EXERCISE OBJECTIVE
Reproduce the part of the statistics lab notes that opens with the words containing "Today we will" and closes with "a good explanation.", swapping "nuance" for "subtlety" throughout.
* start DOCUMENT EXCERPT *
PSYC 6802 - Introduction to Psychology Statistics
The effectsize package (Ben-Shachar et al., 2025) provides functions that compute effect sizes for a wide variety of effect sizes that are commonly used in statistical analyses.
Today we will work with the Cuisine_rating.csv data, which is a collection of ratings of different restaurants by 200 customers:
In general, t-tests are used to test whether some number is significantly different from some value (0 in 99% of the cases). In this Lab, we will look at the specific case where we use t-tests to check whether some mean differences are significantly different from 0.
These “different” t-tests are more or less the same. They all do the same thing, save for a small nuance.
The overarching idea is that we have some value, usually a mean, and we want to test whether it is significantly different from some other value, usually 0.
The main component that we need to do this is the variance (or SD, same thing) of the mean. How this variance is calculated is the nuance. See here for a good explanation.
For t-tests we need to calculate what is know as the t statistic. The formula to calculate any t statistic is:
\[t = \frac{\bar{x} - \mu }{S/\sqrt{n}}\]
where:
The \(S/\sqrt{n}\) is what is known as the standard error, \(SE\), an essential concept to understand before p-values can make any sense.
The \(SE\) is the standard deviation of the sampling distribution (makes no sense, I know 🫣):
Let’s say that you collect some data and then calculate some mean, \(\bar{x}\). And then, let’s say that in some imaginary reality you are able to re-collect the data in the exact same way an infinite number of times. Each time you collect the data you calculate \(\bar{x}\) in the same way, eventually ending up with a distribution of \(\bar{x}_s\).
This imaginary distribution of \(\bar{x}\)s is the sampling distribution.
\[SE = \frac{\sigma}{\sqrt{N}}\]
In the case of \(t\)-tests, the null hypothesis assumes some null value, \(\mu\), and checks how unlikely it is to get the sample mean value, \(\bar{x}\) if \(\mu\) is the true population mean.
* end DOCUMENT EXCERPT *
* start RECORDED INFORMATION *
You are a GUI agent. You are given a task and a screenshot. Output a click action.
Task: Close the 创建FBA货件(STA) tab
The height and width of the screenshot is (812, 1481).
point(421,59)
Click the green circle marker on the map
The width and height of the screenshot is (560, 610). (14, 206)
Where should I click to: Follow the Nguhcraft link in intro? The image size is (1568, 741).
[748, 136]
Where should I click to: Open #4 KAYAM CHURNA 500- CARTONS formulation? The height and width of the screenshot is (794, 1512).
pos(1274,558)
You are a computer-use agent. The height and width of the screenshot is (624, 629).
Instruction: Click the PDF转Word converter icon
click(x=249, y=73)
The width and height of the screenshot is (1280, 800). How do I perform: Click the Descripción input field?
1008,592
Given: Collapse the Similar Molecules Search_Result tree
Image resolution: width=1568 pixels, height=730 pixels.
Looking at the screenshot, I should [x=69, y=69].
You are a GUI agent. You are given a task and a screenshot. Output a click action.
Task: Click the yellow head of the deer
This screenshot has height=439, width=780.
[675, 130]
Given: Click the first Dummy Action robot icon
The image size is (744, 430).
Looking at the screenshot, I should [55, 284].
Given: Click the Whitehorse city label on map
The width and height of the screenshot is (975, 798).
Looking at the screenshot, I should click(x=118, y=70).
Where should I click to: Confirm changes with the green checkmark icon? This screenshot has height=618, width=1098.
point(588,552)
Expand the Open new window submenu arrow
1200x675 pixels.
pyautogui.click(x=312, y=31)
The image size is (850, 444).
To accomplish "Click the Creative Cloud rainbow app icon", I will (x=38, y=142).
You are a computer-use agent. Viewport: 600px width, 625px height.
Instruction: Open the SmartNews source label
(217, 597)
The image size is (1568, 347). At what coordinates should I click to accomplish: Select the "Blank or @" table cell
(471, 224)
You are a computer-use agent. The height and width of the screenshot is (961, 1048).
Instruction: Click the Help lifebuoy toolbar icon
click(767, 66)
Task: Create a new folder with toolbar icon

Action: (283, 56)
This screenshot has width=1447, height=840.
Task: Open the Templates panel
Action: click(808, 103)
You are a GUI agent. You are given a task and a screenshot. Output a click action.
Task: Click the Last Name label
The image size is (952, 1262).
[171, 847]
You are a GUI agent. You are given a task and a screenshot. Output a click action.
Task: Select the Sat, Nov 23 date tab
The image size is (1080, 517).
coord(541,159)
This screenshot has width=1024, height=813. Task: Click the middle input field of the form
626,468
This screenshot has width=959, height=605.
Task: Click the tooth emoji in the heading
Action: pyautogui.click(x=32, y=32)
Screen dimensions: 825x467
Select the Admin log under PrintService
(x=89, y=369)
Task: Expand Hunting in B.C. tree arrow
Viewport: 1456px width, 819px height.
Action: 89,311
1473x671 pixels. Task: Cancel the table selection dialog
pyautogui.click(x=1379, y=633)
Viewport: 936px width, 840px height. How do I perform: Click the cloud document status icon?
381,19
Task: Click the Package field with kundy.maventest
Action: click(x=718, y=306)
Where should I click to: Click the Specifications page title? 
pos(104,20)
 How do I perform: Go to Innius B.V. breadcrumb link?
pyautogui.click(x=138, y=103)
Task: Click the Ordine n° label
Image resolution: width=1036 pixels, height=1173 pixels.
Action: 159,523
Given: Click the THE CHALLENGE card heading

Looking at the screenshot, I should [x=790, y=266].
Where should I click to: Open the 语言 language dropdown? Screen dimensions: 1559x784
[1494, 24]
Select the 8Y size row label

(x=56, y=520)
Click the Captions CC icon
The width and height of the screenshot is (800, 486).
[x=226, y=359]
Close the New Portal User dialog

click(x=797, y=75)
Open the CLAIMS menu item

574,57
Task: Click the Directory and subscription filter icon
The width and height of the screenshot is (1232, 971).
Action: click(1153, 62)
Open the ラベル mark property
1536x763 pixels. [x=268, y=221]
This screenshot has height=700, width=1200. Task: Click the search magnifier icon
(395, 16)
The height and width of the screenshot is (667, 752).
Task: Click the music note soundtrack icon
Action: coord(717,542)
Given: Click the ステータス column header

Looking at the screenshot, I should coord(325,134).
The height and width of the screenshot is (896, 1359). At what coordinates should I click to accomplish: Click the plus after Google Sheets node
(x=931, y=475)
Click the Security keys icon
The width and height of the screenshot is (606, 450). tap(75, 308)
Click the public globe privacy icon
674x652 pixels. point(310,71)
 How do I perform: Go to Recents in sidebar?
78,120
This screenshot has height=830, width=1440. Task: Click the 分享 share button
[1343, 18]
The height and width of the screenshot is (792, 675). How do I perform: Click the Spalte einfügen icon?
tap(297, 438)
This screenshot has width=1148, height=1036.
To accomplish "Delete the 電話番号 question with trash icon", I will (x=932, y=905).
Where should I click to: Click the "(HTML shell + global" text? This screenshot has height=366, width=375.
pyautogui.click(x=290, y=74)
* end RECORDED INFORMATION *
EXERCISE SOLUTION
Today we will work with the Cuisine_rating.csv data, which is a collection of ratings of different restaurants by 200 customers:
In general, t-tests are used to test whether some number is significantly different from some value (0 in 99% of the cases). In this Lab, we will look at the specific case where we use t-tests to check whether some mean differences are significantly different from 0.
These “different” t-tests are more or less the same. They all do the same thing, save for a small subtlety.
The overarching idea is that we have some value, usually a mean, and we want to test whether it is significantly different from some other value, usually 0.
The main component that we need to do this is the variance (or SD, same thing) of the mean. How this variance is calculated is the subtlety. See here for a good explanation.